----- Data rows

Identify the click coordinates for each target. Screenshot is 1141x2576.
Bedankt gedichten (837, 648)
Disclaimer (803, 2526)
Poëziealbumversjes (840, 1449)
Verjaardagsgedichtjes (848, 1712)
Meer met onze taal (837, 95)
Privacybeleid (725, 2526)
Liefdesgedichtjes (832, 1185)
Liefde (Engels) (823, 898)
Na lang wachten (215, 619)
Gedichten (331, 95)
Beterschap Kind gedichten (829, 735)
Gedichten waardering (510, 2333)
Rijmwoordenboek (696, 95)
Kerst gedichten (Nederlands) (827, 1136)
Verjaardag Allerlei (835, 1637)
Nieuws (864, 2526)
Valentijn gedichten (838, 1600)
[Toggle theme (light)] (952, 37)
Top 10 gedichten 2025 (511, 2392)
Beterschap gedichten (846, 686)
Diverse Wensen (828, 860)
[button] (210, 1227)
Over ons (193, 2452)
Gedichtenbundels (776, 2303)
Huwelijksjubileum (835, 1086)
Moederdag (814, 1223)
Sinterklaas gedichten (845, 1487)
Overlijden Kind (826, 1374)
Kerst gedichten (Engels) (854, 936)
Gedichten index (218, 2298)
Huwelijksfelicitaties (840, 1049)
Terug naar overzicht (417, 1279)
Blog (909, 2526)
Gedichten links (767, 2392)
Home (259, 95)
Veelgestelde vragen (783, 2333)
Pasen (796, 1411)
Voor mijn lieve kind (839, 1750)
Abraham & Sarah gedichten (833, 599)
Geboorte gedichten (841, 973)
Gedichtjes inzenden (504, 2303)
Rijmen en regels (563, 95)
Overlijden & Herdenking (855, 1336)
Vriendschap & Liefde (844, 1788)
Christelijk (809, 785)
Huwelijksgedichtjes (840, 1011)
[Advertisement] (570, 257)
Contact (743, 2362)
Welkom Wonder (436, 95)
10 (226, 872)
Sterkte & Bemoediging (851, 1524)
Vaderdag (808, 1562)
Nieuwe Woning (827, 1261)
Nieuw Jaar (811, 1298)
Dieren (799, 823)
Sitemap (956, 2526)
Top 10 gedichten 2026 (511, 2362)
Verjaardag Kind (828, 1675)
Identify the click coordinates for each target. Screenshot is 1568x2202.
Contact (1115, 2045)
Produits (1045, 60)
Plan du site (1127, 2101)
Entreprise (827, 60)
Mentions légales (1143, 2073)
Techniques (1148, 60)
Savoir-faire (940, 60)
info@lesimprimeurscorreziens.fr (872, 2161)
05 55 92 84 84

----------

Task details>
Show each row above that contains the word "Overlijden".

Response>
Overlijden Kind (826, 1374)
Overlijden & Herdenking (855, 1336)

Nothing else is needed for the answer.